Task to carry out: Copy out the data from the line containing "Task: Click the 游戏 gamepad category icon" through the end of the data, leaving out any pictures.

Material supplied:
■ ■ ■ ■ ■ ■ ■

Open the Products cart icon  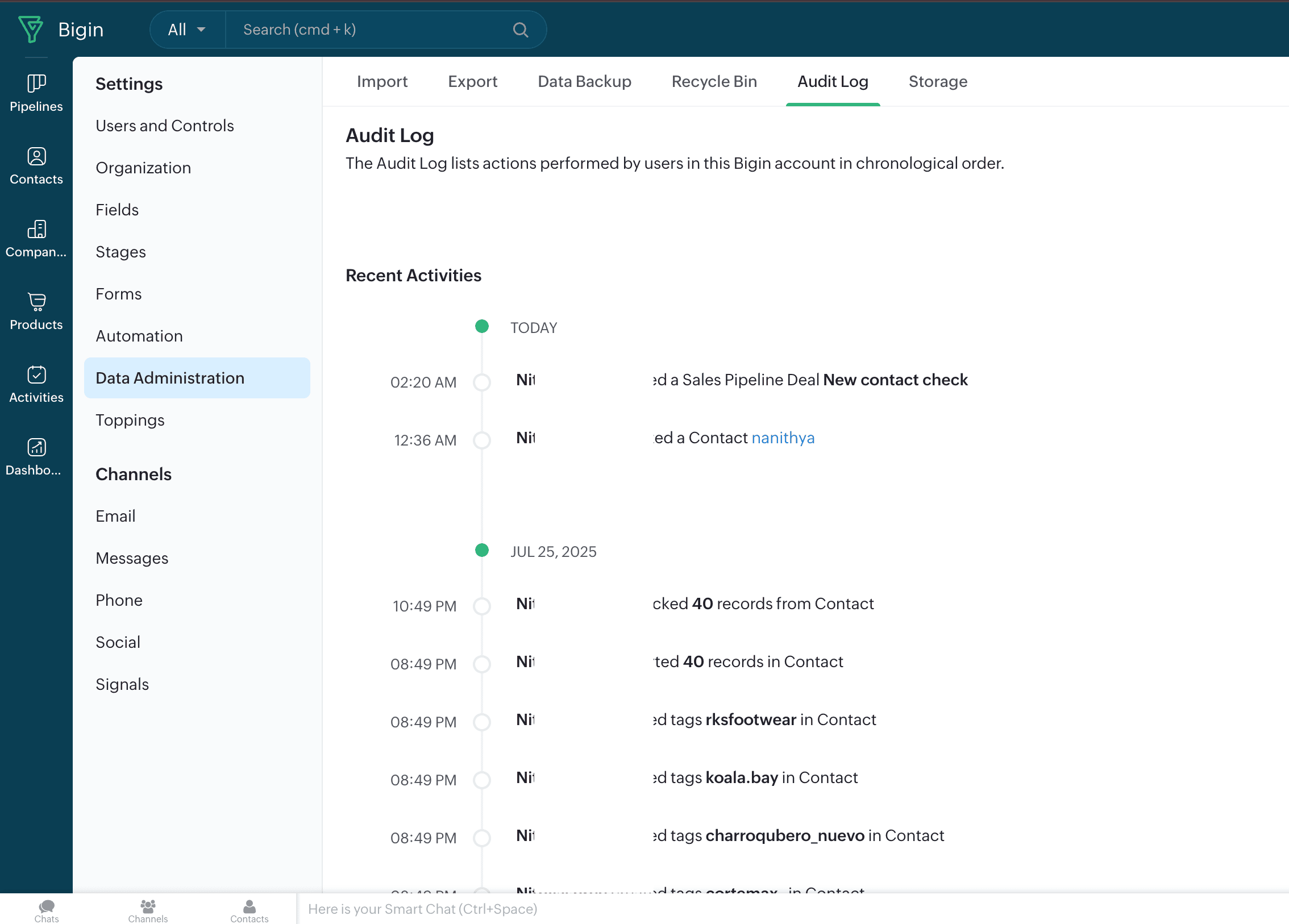point(36,302)
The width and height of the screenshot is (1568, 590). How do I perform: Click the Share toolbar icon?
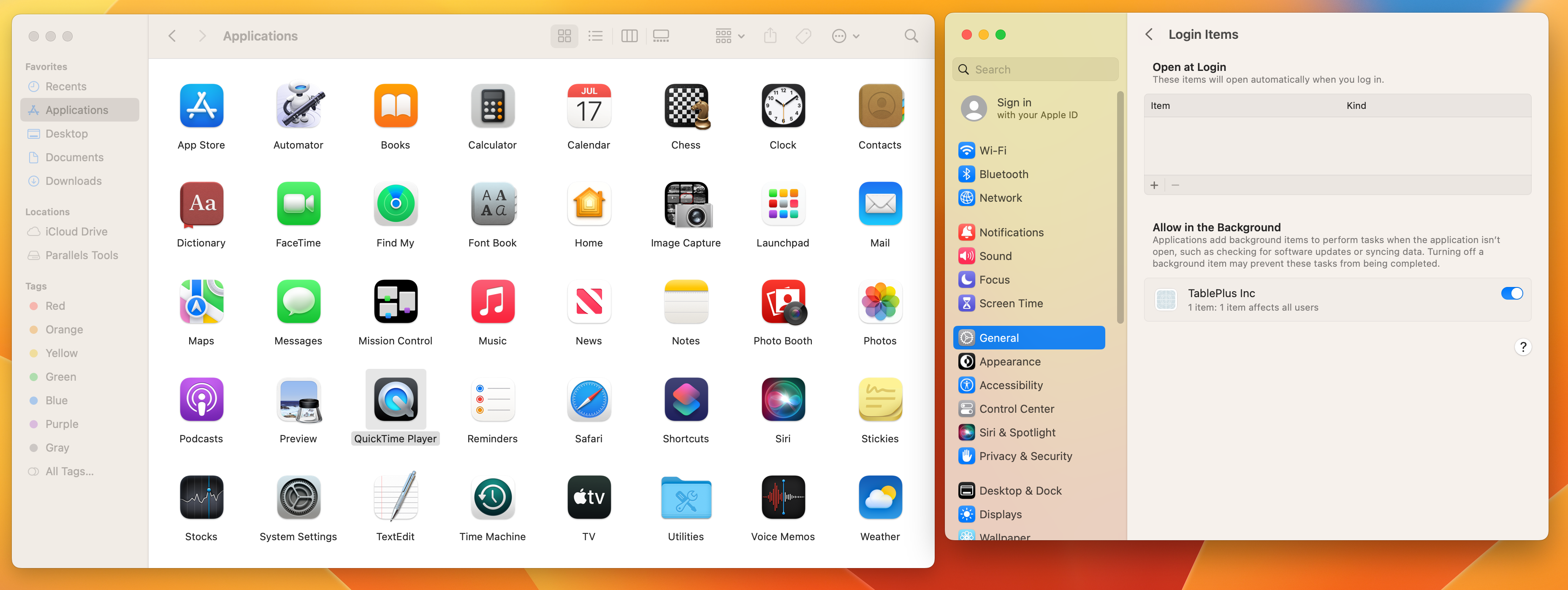click(x=770, y=36)
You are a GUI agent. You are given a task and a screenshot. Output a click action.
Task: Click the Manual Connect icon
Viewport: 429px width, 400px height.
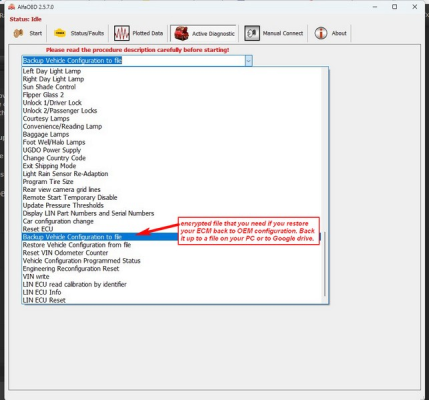[x=252, y=33]
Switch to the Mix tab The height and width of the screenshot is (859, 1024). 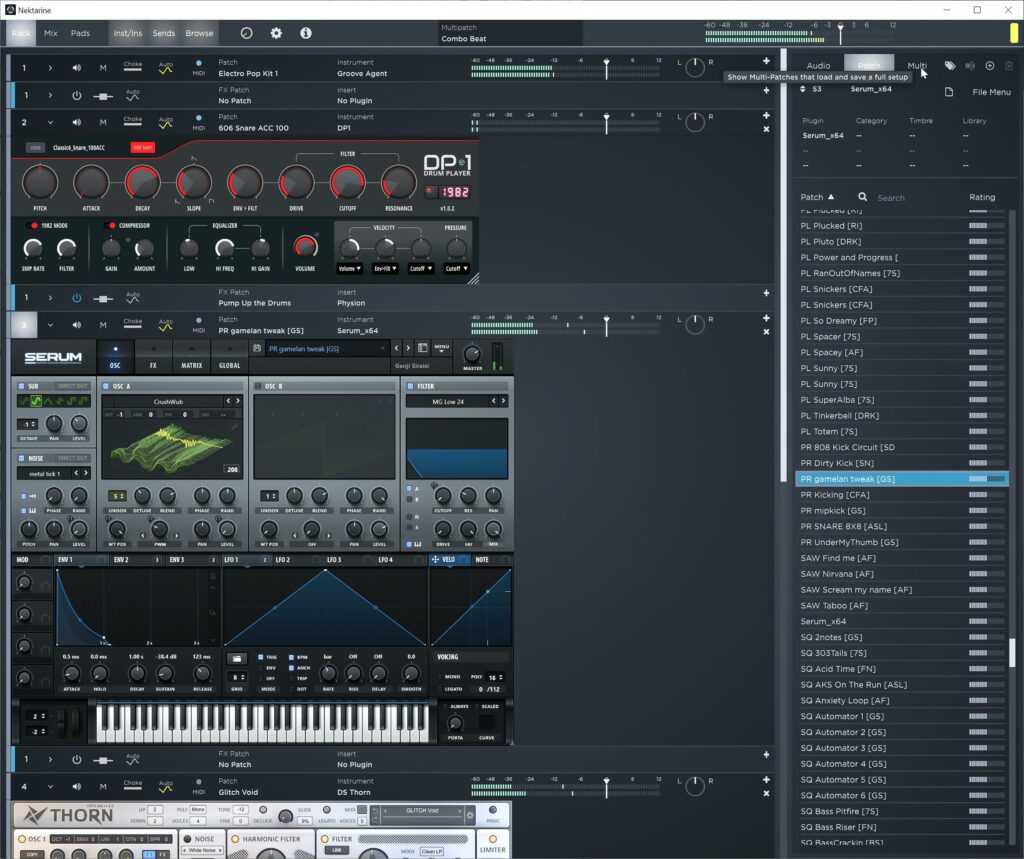pyautogui.click(x=50, y=33)
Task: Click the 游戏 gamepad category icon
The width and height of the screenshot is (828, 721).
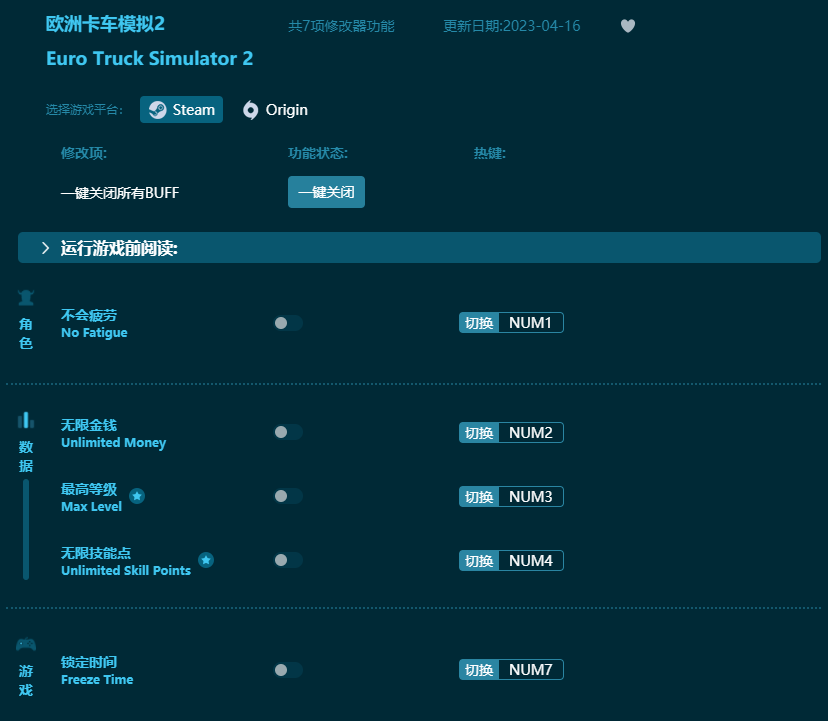Action: point(25,645)
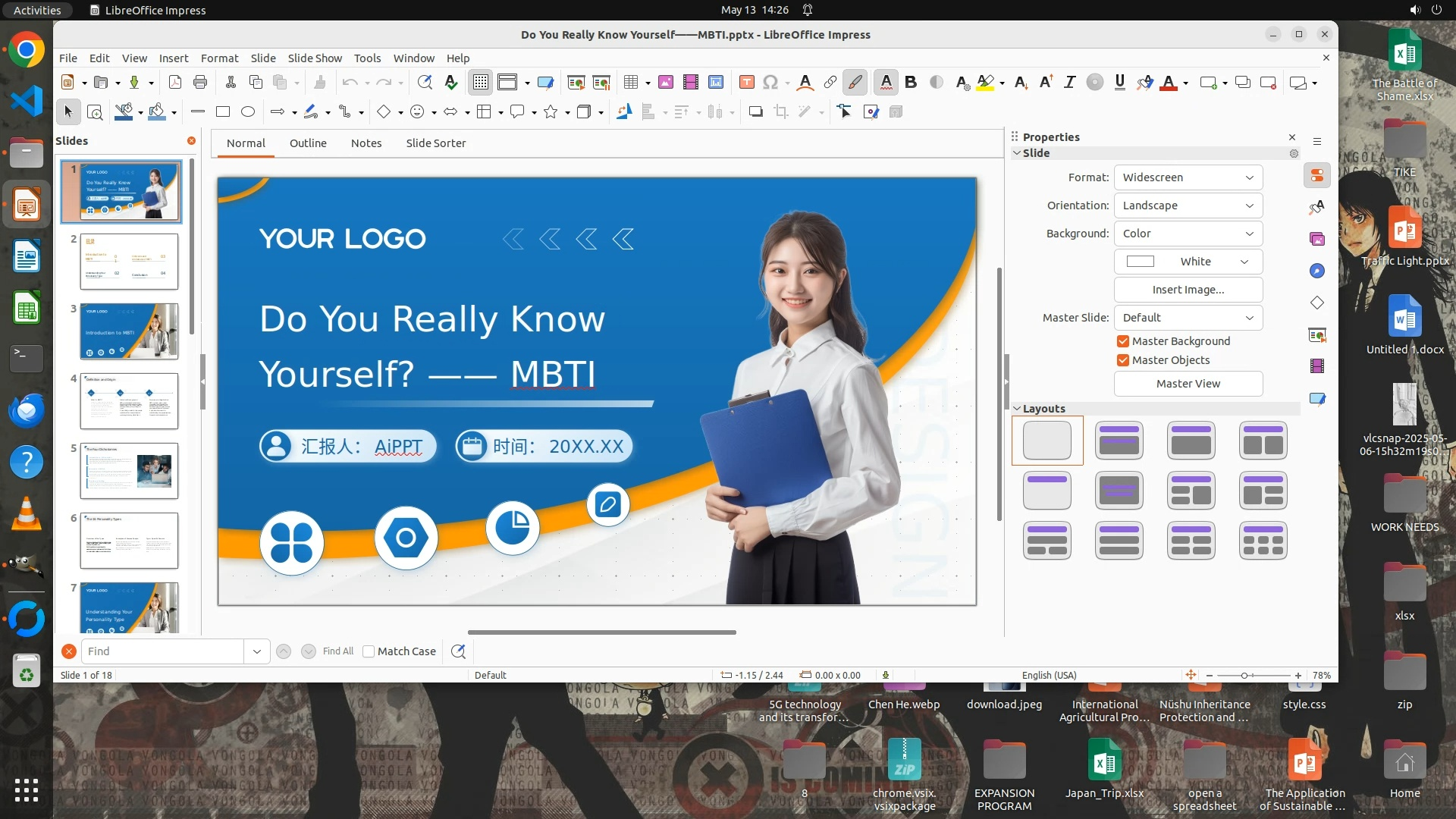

■ ■ ■ ■ ■ ■ ■

Full response:
Task: Click the 游戏 gamepad category icon
The width and height of the screenshot is (828, 721).
Action: point(25,645)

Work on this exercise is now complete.